Despite the high prevalence of flat footedness in preschool and primary school children, there has been conflicting evidence to confirm the general opinion and speculation that flat feet may be responsible for poorer physical performance. Although previous studies have claimed that treatments for flat footedness are not effective [27], we still found marked differences between children with ‘normal’ vs. ‘flat’ feet in horizonal explosive power tasks, maximal sprinting abilities and dynamic balance, especially in postural direction. A decrease in some tasks of physical performance in this study may be explained by poor postural stability, foot pathologies, pain and discomfort in flat footed children [27]. Since we did not collect additional information regarding foot function and the prevalence of injuries, we could only speculate that flat feet led to markedly lower results in some performance tests. Biomechanical studies combining kinematic and kinetic gait parameters have shown that flat footedness may also result in different rotational forces that dominate in the lower leg and slower muscle activation [11].

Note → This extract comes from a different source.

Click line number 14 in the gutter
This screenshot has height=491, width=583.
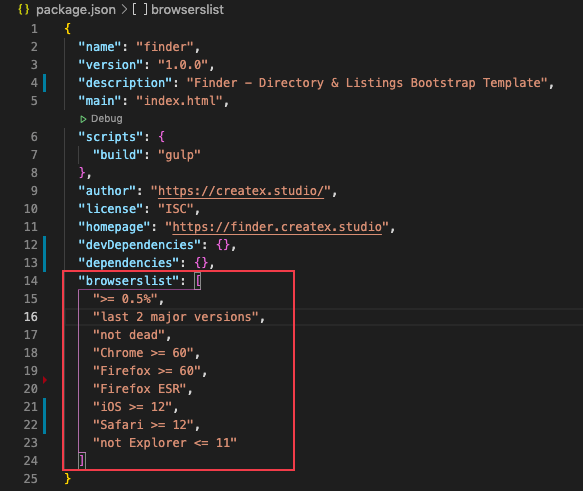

This study is not without limitations. First, by using a cross-sectional design, we cannot determine the causal association between flat feet and physical performance. It is possible that children with lower levels of physical activity may suffer from overweight/obesity, which in addition may lead to flatter feet [21]. Second, we only included boys in our study, and our results must be interpreted with caution. Third, we did not collect information about the regular type of shoes worn or the prevalence and the type of injuries. Fourth, this study only included boys aged 12 to 14 from one city in Croatia, which may limit the generalizability of the findings to other populations. Additionally, while the study aimed to minimize measurement error by using the same protocol and researchers, there is still the potential for variability in the measurements due to factors such as differences in foot positioning or pressure during the assessments. Therefore, future research should be prospectively conducted on a larger sample of schoolchildren, in order to investigate causal associations between foot structure and function and physical performance.

Conclusion

In summary, we found that children with ‘flat’ feet might exhibit poorer results in physical performance tests, especially in bilateral and unilateral horizontal explosive power, maximal sprinting speed and postural direction of dynamic balance in 12 to 14-year-old boys. Observed differences in this sample ranged from trivial to medium; therefore, further research is needed to clarify the flat-footedness influence on performance measures in school-aged children. Although the controversy about flat footedness is still ongoing, our study is just a contribution to the literature of exploring the differences between children with ‘flat’ vs. ‘normal’ feet in physical performance tests.